Какое-то время мы оба сидели в раздумье.
- Что с вами? - спросила, наконец, моя спутница с душевным участием, - давеча вы были чересчур веселы, так что я приняла было вас за шалуна, за проказника, а теперь вы совсем другой человек.
Сердце мое сильно забилось. Я схватил её маленькую ручку и в каждую ямку впечатлил я пламенный поцелуй.
- Ах, если бы я действительно был другой человек! - воскликнул я, и взор мой встретился с ее томным, души исполненным взором.
- Другой человек? Как это понимать?
Я приник к ее руке, чтобы в глазах ее не прочитать приговора моей дерзости, потом произнес со вздохом: как ужасны предрассудки высокого звания!

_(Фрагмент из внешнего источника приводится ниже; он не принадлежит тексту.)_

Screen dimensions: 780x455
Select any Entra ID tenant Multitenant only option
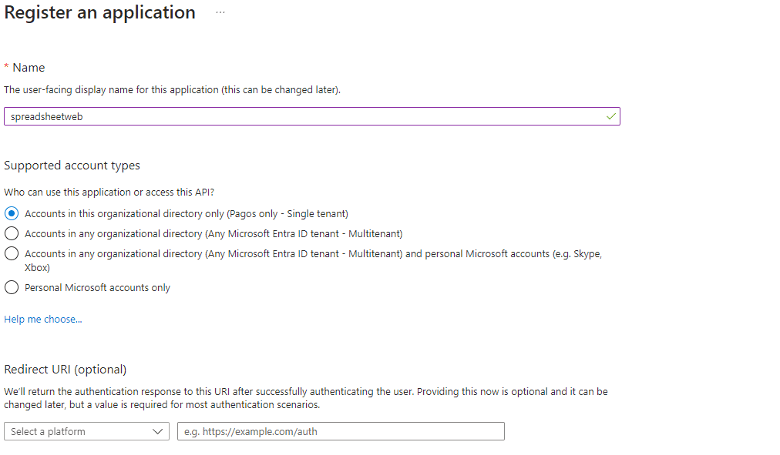[12, 233]
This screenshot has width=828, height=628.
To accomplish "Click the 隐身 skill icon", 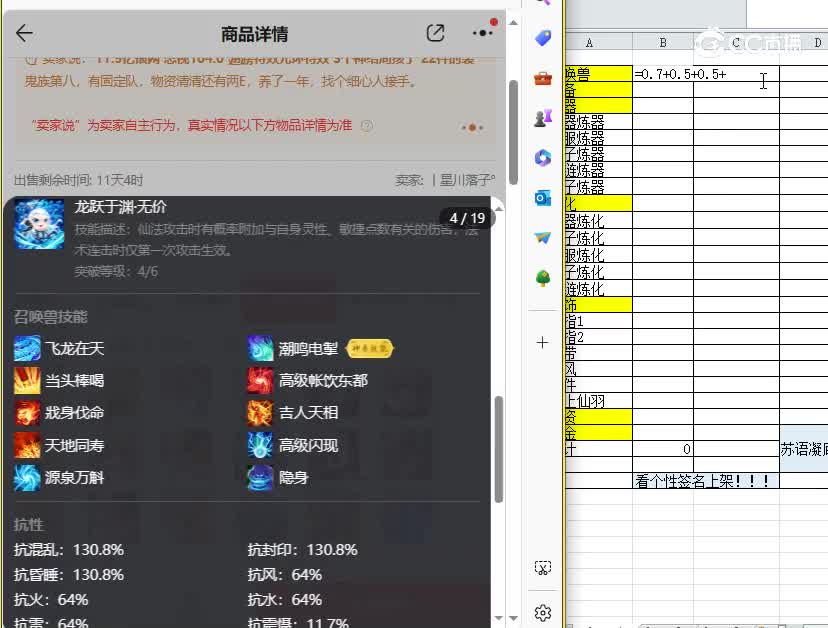I will 260,479.
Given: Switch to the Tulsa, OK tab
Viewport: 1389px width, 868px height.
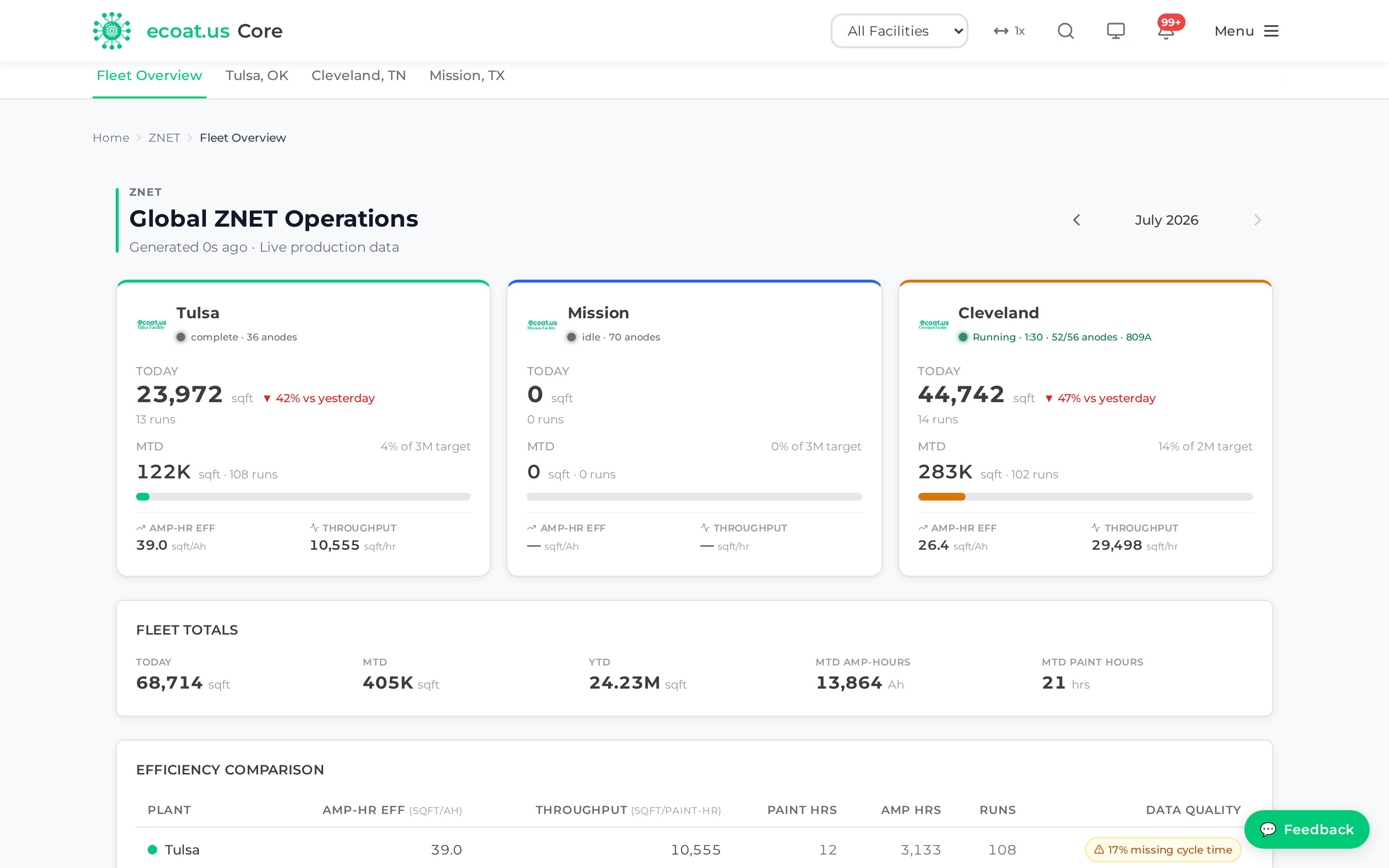Looking at the screenshot, I should 257,76.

- Да, высказали правду, - отвечала она важным и выразительным тоном, - предрассудки знатности в самом деле гибельны.
Я смелее взглянул на неё, посмотрел ей прямо в глаза, они утопали в слезах.
Ко мне ли относились сии слезы, или таинственная красавица любила кого-нибудь из низкого сословия?
- Для чего предрассудки, - продолжала она печальным и важным голосом, - для чего обычаи, вовсе не соответствующие духу времени, налагают на сердце оковы, которых никакая земная сила не в состоянии разорвать, оковы, которые по самую смерть гнетут чувствительного!
- Никакая земная сила? - подхватил я, - могучий разрывает все оковы! Я вижу, что в вашей душе заключаются силы, коих вы, может быть, сами не знаете. Милое, Ангельское существо! Я пал, не смотря на тесное пространство дилижанса, перед нею на колени, поцеловал ее руку и прижал её к сердцу.
- Встаньте, - сказала она умоляющим голосом, который вместе выражал удивление, - наше поместье близко отсюда; легко может с нами встретиться кто-нибудь из моих знакомых; что скажут обо мне и о вас, если увидят вас у ног моих!
- Как? ваше поместье близко? - спросил я, встревоженный страхом скорой с нею разлуки.
- Вот там мы живем, - отвечала она, указывая на строение, которое мне близорукому показалось огромным, великолепным замком. Заходящее солнце позлащало окна графской виллы.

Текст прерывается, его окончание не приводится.